Except, barring something wildly unexpected, they won’t. Here’s why. The Nets already have fifteen players signed to guaranteed contracts, including four to league minimums. So if they wanted to sign one of their new guys, they’d have to get rid of one of their contracts, presumably a minimum. That would make sense for most teams, but for the Nets it’d be highly unlikely.
Let’s put a personal touch on this. Say Chris Johnson played really well. Like, best shape of his life, destroying Alan Anderson’s ankles in practices, playing like a legitimate 6th or 7th man. Jason Kidd wants him, but since the Nets already have Andrei Kirilenko and Jason Terry playing most of the minutes Johnson would get, Kidd would only play him five to ten minutes per game.
Let’s say Nets general manager Billy King makes the call, waives Anderson, and signs Johnson to a one-year deal worth the veteran’s minimum. Since Anderson has a guaranteed contract (like all 15 current Nets), they’re still on the hook for his salary, so they’d pay him $947,907 for the year to play somewhere else.
This decision, like almost every one the Nets have to make, would be heavily impacted by the NBA’s new collective bargaining agreement, wholly responsible for the enormous tax bill given to Brooklyn Nets owner Mikhail Prokhorov by the NBA. As we and others have discussed before, Prokhorov is slated to pay over $87 million on his tax figure alone — more than all but two other teams are spending on their entire rosters.
Adding Johnson (or Gutierrez, or Forbes) would push the Nets to an absurd $31.3 million over the NBA’s luxury tax threshold. That means for Johnson’s salary, they’d pay an extra $4.75 per dollar spent, and a minimum salary would cost the Nets almost $5.1 million. Not only that, they’d still be on the hook for Anderson’s recently waived contract and those tax ramifications — which totals $5.2 million in salary obligations.
Put those together, and signing a training camp invitee would cost the Nets a whopping $10.3 million.
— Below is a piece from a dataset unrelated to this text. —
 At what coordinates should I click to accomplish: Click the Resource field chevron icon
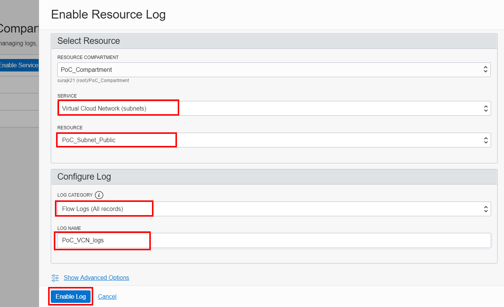coord(485,140)
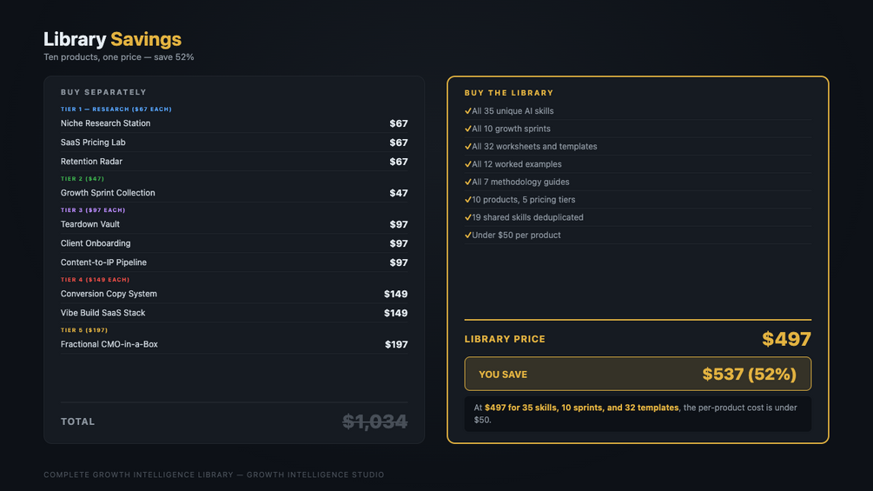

We know money doesn’t matter to Prokhorov. That’s been clear since day one. If the Nets have a chance at adding talent, they’ve added it, regardless of the tax ramifications. But it’d be a shock if they decided it was worth spending $10 million to have someone on the opening day roster play ten minutes per game.
That doesn’t mean you’ll never see one play in a Nets uniform. Another scenario would have the Nets make a salary dump, trading away one or two players for draft picks or cash considerations. That would still cost the Nets around $5 million in tax payments, but it’s less impossible.
But the most likely scenario is that after playing through training camp with the Nets at Duke, Gutierrez and Johnson will return to their D-League affiliated clubs, and Forbes will remain in the organization with an invite to play with the Nets D-League affiliate Springfield Armor. That way, if anyone gets hurt, the Nets can call up Forbes with a ten-day contract. And don’t count that out: Forbes has two years of NBA experience and was born and raised in Brooklyn, which would make him the only Brooklyn-born player on the roster.